How were the Ellis Lab CRISPR/Cas9 tools developed?

The Ellis Lab Cas9 and sgRNA expression tools were developed using the Yeast MoClo Toolkit (YTK), produced by Lee et al. (2015) at UC Berkeley, along with additional parts created by ourselves. These new tools combine the highly efficient sgRNA structure, yeast optimised Cas9 ORF, and the novel sgRNA delivery based on the gap repair of linearized fragments (Ryan et al., 2014; Horwitz et al., 2015). Furthermore, the Cas9 ORF was incorporated into the sgRNA expression vector so it may be introduced into the cell at the same time, removing the necessity of constitutive expression of Cas9 from the genome.

What does the toolkit have?

The toolkit consists of:

  • An sgRNA entry vector (Fig. 4a)
  • A range of Cas9-sgRNA expression vectors (Fig. 4b) with different selection markers
  • Markerless integration cassettes for the Ura3, Leu2 and HO loci, in the YTK format.
Fig 4. Ellis lab CRISPR/Cas9 tools. (a) the sgRNA entry vector (pWS082), is completed using small fragment Golden Gate assembly with two 26-mer oligos. Once assembled, the plasmid is then digested with EcoRV to create a linear sgRNA expression cassette. (b) The Cas9-sgRNA expression vector is linearized with a BsmBI restriction digest and gel purified. A range of gap repair vectors are available with different selection markers, each containing Cas9 under the expression of either the strong or medium strength promoter of Pgk1 and Rpl18B, respectively (see parts list).
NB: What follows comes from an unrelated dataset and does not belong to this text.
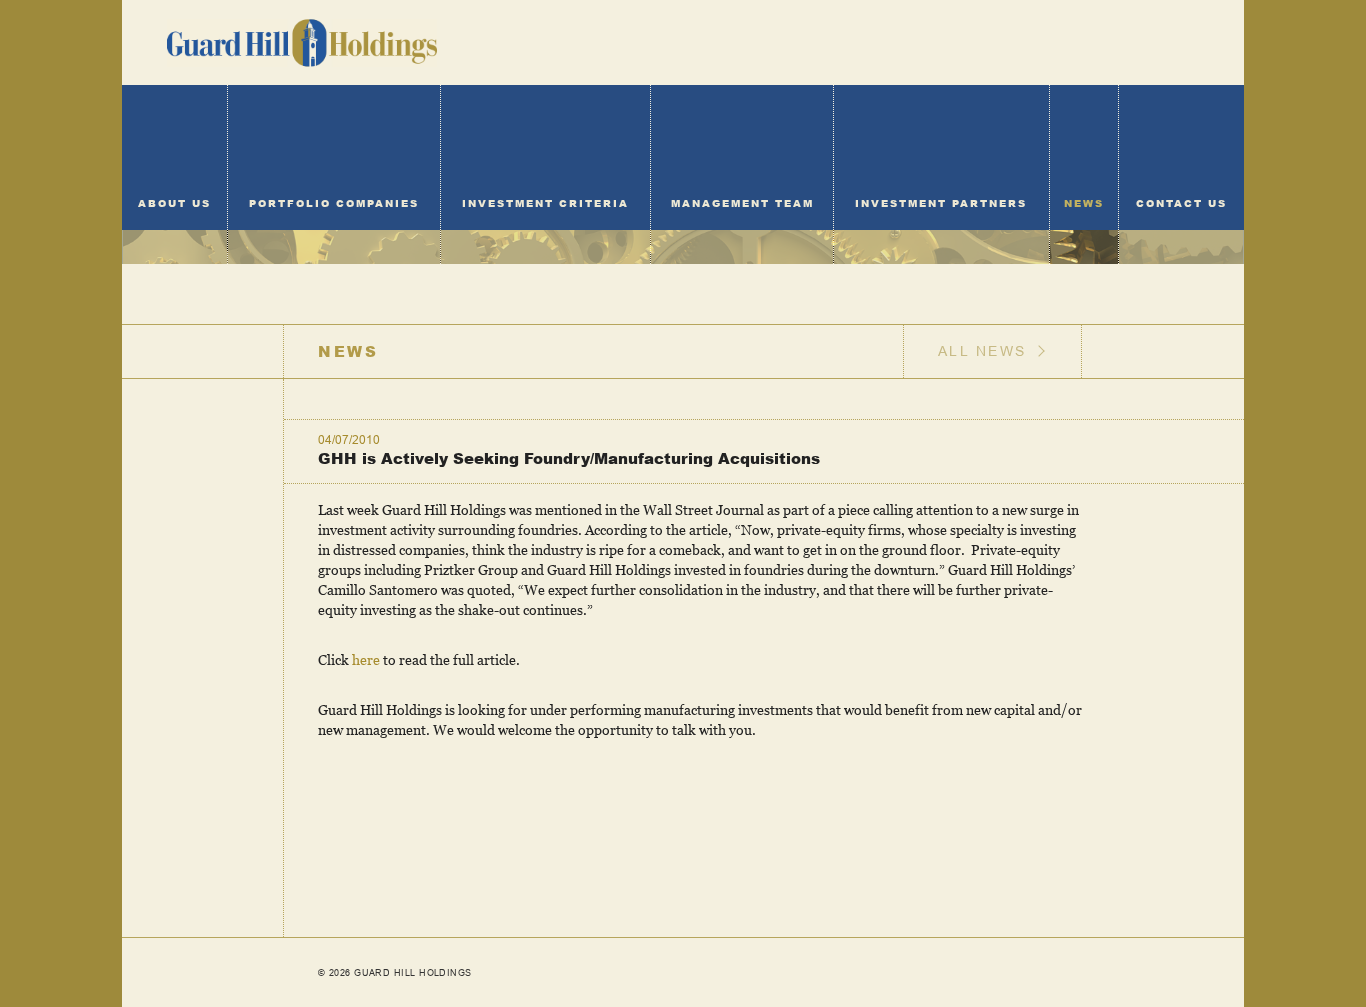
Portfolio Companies (334, 203)
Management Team (742, 203)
How do you use the toolkit?

The sgRNA vector is completed using small fragment Golden Gate assembly (see protocols), which is digested with EcoRV to generate a linearized expression cassette. This linearized cassette has 500 bp arms with exact homology to the Cas9-sgRNA expression vector, and will gap repair the the linearized preparation of this plasmid in yeast to to reconstitute a stable Cas9-sgRNA expression vector (Fig. 5b). The marker on the Cas9-sgRNA vector can be used to select for successfully transformed cells expressing both Cas9 and an sgRNA.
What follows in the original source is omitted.